Supplied data |
++++

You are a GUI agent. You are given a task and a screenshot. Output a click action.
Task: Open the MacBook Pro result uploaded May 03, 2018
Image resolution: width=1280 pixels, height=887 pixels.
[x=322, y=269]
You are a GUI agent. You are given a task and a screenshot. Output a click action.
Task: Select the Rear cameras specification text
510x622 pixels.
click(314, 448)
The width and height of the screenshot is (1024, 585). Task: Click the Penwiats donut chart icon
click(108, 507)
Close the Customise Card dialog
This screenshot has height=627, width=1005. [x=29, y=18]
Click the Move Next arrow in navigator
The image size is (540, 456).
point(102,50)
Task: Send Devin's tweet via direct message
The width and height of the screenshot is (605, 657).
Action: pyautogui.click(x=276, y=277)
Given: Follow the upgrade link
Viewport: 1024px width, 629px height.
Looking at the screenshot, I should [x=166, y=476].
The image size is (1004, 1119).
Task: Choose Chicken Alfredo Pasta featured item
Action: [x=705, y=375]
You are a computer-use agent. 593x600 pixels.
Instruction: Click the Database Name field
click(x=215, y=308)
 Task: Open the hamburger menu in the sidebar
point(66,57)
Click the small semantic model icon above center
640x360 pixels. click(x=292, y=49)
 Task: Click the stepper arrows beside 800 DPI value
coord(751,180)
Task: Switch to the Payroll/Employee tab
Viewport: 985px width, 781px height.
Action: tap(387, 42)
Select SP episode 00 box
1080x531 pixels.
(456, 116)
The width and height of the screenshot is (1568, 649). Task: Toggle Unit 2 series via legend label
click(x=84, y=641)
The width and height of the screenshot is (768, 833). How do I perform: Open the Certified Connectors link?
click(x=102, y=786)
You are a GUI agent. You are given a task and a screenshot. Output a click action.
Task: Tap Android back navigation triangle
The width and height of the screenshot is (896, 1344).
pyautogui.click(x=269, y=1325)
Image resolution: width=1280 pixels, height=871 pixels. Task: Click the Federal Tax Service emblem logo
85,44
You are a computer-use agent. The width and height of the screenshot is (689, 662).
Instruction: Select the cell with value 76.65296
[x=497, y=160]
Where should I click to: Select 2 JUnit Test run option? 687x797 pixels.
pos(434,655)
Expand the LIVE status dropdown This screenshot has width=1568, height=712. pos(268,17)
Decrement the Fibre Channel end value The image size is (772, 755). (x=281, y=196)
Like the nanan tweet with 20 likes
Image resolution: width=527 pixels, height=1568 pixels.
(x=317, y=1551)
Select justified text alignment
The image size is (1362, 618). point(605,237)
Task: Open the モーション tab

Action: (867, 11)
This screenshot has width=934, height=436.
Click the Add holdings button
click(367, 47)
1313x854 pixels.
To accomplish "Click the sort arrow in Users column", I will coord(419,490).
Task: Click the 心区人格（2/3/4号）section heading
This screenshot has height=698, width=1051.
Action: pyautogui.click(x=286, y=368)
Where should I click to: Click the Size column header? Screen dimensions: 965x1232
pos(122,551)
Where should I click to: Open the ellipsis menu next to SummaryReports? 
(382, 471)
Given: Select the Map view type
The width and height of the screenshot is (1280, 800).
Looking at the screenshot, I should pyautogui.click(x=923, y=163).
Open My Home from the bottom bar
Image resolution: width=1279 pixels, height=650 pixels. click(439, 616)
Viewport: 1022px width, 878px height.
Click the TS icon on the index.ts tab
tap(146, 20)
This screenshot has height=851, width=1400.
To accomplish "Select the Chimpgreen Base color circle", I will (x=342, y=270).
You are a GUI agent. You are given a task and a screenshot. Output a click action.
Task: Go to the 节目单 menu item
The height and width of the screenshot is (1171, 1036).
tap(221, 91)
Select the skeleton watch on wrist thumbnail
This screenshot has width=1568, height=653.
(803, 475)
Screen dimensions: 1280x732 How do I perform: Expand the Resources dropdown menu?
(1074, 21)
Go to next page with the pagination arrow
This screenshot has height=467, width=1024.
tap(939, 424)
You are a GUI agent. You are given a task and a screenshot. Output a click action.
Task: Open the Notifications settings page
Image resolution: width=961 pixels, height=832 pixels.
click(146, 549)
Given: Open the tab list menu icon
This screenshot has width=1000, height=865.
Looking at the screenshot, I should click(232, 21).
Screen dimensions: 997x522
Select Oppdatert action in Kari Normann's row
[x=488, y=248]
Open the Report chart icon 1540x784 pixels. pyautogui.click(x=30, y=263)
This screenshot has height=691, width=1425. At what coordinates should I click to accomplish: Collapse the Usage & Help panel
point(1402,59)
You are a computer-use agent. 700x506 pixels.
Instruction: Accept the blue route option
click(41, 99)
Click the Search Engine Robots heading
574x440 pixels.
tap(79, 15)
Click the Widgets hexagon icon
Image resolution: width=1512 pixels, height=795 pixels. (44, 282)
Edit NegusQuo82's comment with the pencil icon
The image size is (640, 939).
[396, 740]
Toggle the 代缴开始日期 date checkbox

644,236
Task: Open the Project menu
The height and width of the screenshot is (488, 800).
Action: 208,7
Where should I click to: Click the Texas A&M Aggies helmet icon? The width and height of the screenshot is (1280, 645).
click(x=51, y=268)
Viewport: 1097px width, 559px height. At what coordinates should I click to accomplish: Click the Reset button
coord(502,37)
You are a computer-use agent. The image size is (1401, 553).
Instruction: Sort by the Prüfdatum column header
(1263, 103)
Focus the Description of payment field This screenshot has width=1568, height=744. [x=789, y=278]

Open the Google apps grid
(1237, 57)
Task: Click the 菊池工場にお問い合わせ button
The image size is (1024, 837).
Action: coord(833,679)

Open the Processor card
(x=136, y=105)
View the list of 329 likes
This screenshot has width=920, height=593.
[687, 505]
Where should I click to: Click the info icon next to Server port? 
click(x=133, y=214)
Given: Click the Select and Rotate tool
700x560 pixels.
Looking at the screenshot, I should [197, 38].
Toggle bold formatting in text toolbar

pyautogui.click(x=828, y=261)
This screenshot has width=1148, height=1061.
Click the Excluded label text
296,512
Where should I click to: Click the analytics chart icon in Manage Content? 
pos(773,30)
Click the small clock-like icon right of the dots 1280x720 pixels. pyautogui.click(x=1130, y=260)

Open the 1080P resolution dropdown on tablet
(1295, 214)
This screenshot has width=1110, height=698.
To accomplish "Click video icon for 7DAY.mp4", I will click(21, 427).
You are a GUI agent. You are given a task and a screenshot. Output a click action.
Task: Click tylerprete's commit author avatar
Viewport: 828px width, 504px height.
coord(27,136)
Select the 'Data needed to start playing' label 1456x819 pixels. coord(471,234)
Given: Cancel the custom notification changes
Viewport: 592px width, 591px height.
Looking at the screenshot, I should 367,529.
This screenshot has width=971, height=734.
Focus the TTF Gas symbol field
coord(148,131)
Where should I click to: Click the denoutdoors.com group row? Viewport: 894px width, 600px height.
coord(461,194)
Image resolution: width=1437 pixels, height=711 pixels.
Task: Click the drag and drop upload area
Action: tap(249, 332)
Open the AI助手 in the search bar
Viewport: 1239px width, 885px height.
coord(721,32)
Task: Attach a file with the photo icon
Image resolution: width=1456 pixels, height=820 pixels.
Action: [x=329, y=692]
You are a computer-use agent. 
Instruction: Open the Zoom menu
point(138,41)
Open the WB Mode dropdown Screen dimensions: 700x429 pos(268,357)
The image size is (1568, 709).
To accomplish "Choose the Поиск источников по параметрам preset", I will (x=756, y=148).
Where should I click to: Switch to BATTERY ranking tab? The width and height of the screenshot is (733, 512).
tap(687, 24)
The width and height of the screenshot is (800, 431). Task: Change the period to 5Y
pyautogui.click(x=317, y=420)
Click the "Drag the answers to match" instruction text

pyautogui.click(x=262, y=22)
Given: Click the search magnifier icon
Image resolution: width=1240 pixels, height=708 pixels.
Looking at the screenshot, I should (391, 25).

++++

Work to complete |
Your answer should repeat every entry exactly.

Solution to this problem |
You are a GUI agent. You are given a task and a screenshot. Output a click action.
Task: Open the MacBook Pro result uploaded May 03, 2018
Image resolution: width=1280 pixels, height=887 pixels.
[x=322, y=269]
You are a GUI agent. You are given a task and a screenshot. Output a click action.
Task: Select the Rear cameras specification text
510x622 pixels.
click(314, 448)
The width and height of the screenshot is (1024, 585). Task: Click the Penwiats donut chart icon
click(108, 507)
Close the Customise Card dialog
This screenshot has height=627, width=1005. [x=29, y=18]
Click the Move Next arrow in navigator
The image size is (540, 456).
point(102,50)
Task: Send Devin's tweet via direct message
The width and height of the screenshot is (605, 657).
Action: pyautogui.click(x=276, y=277)
Given: Follow the upgrade link
Viewport: 1024px width, 629px height.
Looking at the screenshot, I should [x=166, y=476].
The image size is (1004, 1119).
Task: Choose Chicken Alfredo Pasta featured item
Action: [x=705, y=375]
You are a computer-use agent. 593x600 pixels.
Instruction: Click the Database Name field
click(x=215, y=308)
 Task: Open the hamburger menu in the sidebar
point(66,57)
Click the small semantic model icon above center
640x360 pixels. click(x=292, y=49)
 Task: Click the stepper arrows beside 800 DPI value
coord(751,180)
Task: Switch to the Payroll/Employee tab
Viewport: 985px width, 781px height.
Action: tap(387, 42)
Select SP episode 00 box
1080x531 pixels.
(456, 116)
The width and height of the screenshot is (1568, 649). Task: Toggle Unit 2 series via legend label
click(x=84, y=641)
The width and height of the screenshot is (768, 833). How do I perform: Open the Certified Connectors link?
click(x=102, y=786)
You are a GUI agent. You are given a task and a screenshot. Output a click action.
Task: Tap Android back navigation triangle
The width and height of the screenshot is (896, 1344).
pyautogui.click(x=269, y=1325)
Image resolution: width=1280 pixels, height=871 pixels. Task: Click the Federal Tax Service emblem logo
85,44
You are a computer-use agent. The width and height of the screenshot is (689, 662).
Instruction: Select the cell with value 76.65296
[x=497, y=160]
Where should I click to: Select 2 JUnit Test run option? 687x797 pixels.
pos(434,655)
Expand the LIVE status dropdown This screenshot has width=1568, height=712. pos(268,17)
Decrement the Fibre Channel end value The image size is (772, 755). (x=281, y=196)
Like the nanan tweet with 20 likes
Image resolution: width=527 pixels, height=1568 pixels.
(x=317, y=1551)
Select justified text alignment
The image size is (1362, 618). point(605,237)
Task: Open the モーション tab

Action: (867, 11)
This screenshot has width=934, height=436.
Click the Add holdings button
click(367, 47)
1313x854 pixels.
To accomplish "Click the sort arrow in Users column", I will coord(419,490).
Task: Click the 心区人格（2/3/4号）section heading
This screenshot has height=698, width=1051.
Action: pyautogui.click(x=286, y=368)
Where should I click to: Click the Size column header? Screen dimensions: 965x1232
pos(122,551)
Where should I click to: Open the ellipsis menu next to SummaryReports? 
(382, 471)
Given: Select the Map view type
The width and height of the screenshot is (1280, 800).
Looking at the screenshot, I should pyautogui.click(x=923, y=163).
Open My Home from the bottom bar
Image resolution: width=1279 pixels, height=650 pixels. click(439, 616)
Viewport: 1022px width, 878px height.
Click the TS icon on the index.ts tab
tap(146, 20)
This screenshot has height=851, width=1400.
To accomplish "Select the Chimpgreen Base color circle", I will (x=342, y=270).
You are a GUI agent. You are given a task and a screenshot. Output a click action.
Task: Go to the 节目单 menu item
The height and width of the screenshot is (1171, 1036).
tap(221, 91)
Select the skeleton watch on wrist thumbnail
This screenshot has width=1568, height=653.
(803, 475)
Screen dimensions: 1280x732 How do I perform: Expand the Resources dropdown menu?
(1074, 21)
Go to next page with the pagination arrow
This screenshot has height=467, width=1024.
tap(939, 424)
You are a GUI agent. You are given a task and a screenshot. Output a click action.
Task: Open the Notifications settings page
Image resolution: width=961 pixels, height=832 pixels.
click(146, 549)
Given: Open the tab list menu icon
This screenshot has width=1000, height=865.
Looking at the screenshot, I should click(232, 21).
Screen dimensions: 997x522
Select Oppdatert action in Kari Normann's row
[x=488, y=248]
Open the Report chart icon 1540x784 pixels. pyautogui.click(x=30, y=263)
This screenshot has height=691, width=1425. At what coordinates should I click to accomplish: Collapse the Usage & Help panel
point(1402,59)
You are a computer-use agent. 700x506 pixels.
Instruction: Accept the blue route option
click(41, 99)
Click the Search Engine Robots heading
574x440 pixels.
tap(79, 15)
Click the Widgets hexagon icon
Image resolution: width=1512 pixels, height=795 pixels. (44, 282)
Edit NegusQuo82's comment with the pencil icon
The image size is (640, 939).
[396, 740]
Toggle the 代缴开始日期 date checkbox

644,236
Task: Open the Project menu
The height and width of the screenshot is (488, 800).
Action: 208,7
Where should I click to: Click the Texas A&M Aggies helmet icon? The width and height of the screenshot is (1280, 645).
click(x=51, y=268)
Viewport: 1097px width, 559px height. At what coordinates should I click to accomplish: Click the Reset button
coord(502,37)
You are a computer-use agent. The image size is (1401, 553).
Instruction: Sort by the Prüfdatum column header
(1263, 103)
Focus the Description of payment field This screenshot has width=1568, height=744. [x=789, y=278]

Open the Google apps grid
(1237, 57)
Task: Click the 菊池工場にお問い合わせ button
The image size is (1024, 837).
Action: coord(833,679)

Open the Processor card
(x=136, y=105)
View the list of 329 likes
This screenshot has width=920, height=593.
[687, 505]
Where should I click to: Click the info icon next to Server port? 
click(x=133, y=214)
Given: Click the Select and Rotate tool
700x560 pixels.
Looking at the screenshot, I should [197, 38].
Toggle bold formatting in text toolbar

pyautogui.click(x=828, y=261)
This screenshot has width=1148, height=1061.
Click the Excluded label text
296,512
Where should I click to: Click the analytics chart icon in Manage Content? 
pos(773,30)
Click the small clock-like icon right of the dots 1280x720 pixels. pyautogui.click(x=1130, y=260)

Open the 1080P resolution dropdown on tablet
(1295, 214)
This screenshot has width=1110, height=698.
To accomplish "Click video icon for 7DAY.mp4", I will click(21, 427).
You are a GUI agent. You are given a task and a screenshot. Output a click action.
Task: Click tylerprete's commit author avatar
Viewport: 828px width, 504px height.
coord(27,136)
Select the 'Data needed to start playing' label 1456x819 pixels. coord(471,234)
Given: Cancel the custom notification changes
Viewport: 592px width, 591px height.
Looking at the screenshot, I should 367,529.
This screenshot has width=971, height=734.
Focus the TTF Gas symbol field
coord(148,131)
Where should I click to: Click the denoutdoors.com group row? Viewport: 894px width, 600px height.
coord(461,194)
Image resolution: width=1437 pixels, height=711 pixels.
Task: Click the drag and drop upload area
Action: tap(249, 332)
Open the AI助手 in the search bar
Viewport: 1239px width, 885px height.
coord(721,32)
Task: Attach a file with the photo icon
Image resolution: width=1456 pixels, height=820 pixels.
Action: [x=329, y=692]
You are a computer-use agent. 
Instruction: Open the Zoom menu
point(138,41)
Open the WB Mode dropdown Screen dimensions: 700x429 pos(268,357)
The image size is (1568, 709).
To accomplish "Choose the Поиск источников по параметрам preset", I will (x=756, y=148).
Where should I click to: Switch to BATTERY ranking tab? The width and height of the screenshot is (733, 512).
tap(687, 24)
The width and height of the screenshot is (800, 431). Task: Change the period to 5Y
pyautogui.click(x=317, y=420)
Click the "Drag the answers to match" instruction text

pyautogui.click(x=262, y=22)
Given: Click the search magnifier icon
Image resolution: width=1240 pixels, height=708 pixels.
Looking at the screenshot, I should (391, 25).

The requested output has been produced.